▼

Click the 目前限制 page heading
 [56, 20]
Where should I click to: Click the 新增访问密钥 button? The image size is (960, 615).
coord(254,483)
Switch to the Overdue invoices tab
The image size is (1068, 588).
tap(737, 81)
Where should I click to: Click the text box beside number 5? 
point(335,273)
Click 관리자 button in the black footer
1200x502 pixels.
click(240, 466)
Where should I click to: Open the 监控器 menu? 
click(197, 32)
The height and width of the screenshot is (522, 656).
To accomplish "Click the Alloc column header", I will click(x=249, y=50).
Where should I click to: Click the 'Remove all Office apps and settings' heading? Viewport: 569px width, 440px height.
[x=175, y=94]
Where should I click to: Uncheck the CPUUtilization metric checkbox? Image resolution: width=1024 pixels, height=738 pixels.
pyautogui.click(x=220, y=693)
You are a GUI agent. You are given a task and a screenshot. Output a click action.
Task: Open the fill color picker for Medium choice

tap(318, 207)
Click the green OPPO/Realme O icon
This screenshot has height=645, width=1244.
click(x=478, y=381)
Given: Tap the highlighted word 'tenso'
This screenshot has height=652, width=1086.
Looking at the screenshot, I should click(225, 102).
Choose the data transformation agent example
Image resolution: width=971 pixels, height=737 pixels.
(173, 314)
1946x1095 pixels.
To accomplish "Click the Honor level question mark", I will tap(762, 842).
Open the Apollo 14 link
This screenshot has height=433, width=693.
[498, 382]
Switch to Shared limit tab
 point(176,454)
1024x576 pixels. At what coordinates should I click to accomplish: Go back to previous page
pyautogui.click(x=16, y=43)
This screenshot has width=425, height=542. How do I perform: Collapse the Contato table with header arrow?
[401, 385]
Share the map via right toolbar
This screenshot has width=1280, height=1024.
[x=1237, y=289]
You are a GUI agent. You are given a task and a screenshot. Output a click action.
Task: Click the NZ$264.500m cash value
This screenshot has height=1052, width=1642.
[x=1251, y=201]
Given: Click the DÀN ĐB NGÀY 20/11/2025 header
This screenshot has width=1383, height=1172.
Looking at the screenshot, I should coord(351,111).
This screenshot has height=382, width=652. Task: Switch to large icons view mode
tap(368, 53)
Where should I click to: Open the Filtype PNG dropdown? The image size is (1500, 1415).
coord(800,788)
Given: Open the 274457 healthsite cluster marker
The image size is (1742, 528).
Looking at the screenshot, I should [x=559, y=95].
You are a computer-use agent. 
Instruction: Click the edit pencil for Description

▲

→ **Exercise goal**:
When you answer, set down the entries above precisely as they read.

→ **The completed task**:
Click the 目前限制 page heading
 [56, 20]
Where should I click to: Click the 新增访问密钥 button? The image size is (960, 615).
coord(254,483)
Switch to the Overdue invoices tab
The image size is (1068, 588).
tap(737, 81)
Where should I click to: Click the text box beside number 5? 
point(335,273)
Click 관리자 button in the black footer
1200x502 pixels.
click(240, 466)
Where should I click to: Open the 监控器 menu? 
click(197, 32)
The height and width of the screenshot is (522, 656).
To accomplish "Click the Alloc column header", I will click(x=249, y=50).
Where should I click to: Click the 'Remove all Office apps and settings' heading? Viewport: 569px width, 440px height.
[x=175, y=94]
Where should I click to: Uncheck the CPUUtilization metric checkbox? Image resolution: width=1024 pixels, height=738 pixels.
pyautogui.click(x=220, y=693)
You are a GUI agent. You are given a task and a screenshot. Output a click action.
Task: Open the fill color picker for Medium choice

tap(318, 207)
Click the green OPPO/Realme O icon
This screenshot has height=645, width=1244.
click(x=478, y=381)
Given: Tap the highlighted word 'tenso'
This screenshot has height=652, width=1086.
Looking at the screenshot, I should click(225, 102).
Choose the data transformation agent example
Image resolution: width=971 pixels, height=737 pixels.
(173, 314)
1946x1095 pixels.
To accomplish "Click the Honor level question mark", I will tap(762, 842).
Open the Apollo 14 link
This screenshot has height=433, width=693.
[498, 382]
Switch to Shared limit tab
 point(176,454)
1024x576 pixels. At what coordinates should I click to accomplish: Go back to previous page
pyautogui.click(x=16, y=43)
This screenshot has width=425, height=542. How do I perform: Collapse the Contato table with header arrow?
[401, 385]
Share the map via right toolbar
This screenshot has width=1280, height=1024.
[x=1237, y=289]
You are a GUI agent. You are given a task and a screenshot. Output a click action.
Task: Click the NZ$264.500m cash value
This screenshot has height=1052, width=1642.
[x=1251, y=201]
Given: Click the DÀN ĐB NGÀY 20/11/2025 header
This screenshot has width=1383, height=1172.
Looking at the screenshot, I should coord(351,111).
This screenshot has height=382, width=652. Task: Switch to large icons view mode
tap(368, 53)
Where should I click to: Open the Filtype PNG dropdown? The image size is (1500, 1415).
coord(800,788)
Given: Open the 274457 healthsite cluster marker
The image size is (1742, 528).
Looking at the screenshot, I should [x=559, y=95].
You are a computer-use agent. 
Instruction: Click the edit pencil for Description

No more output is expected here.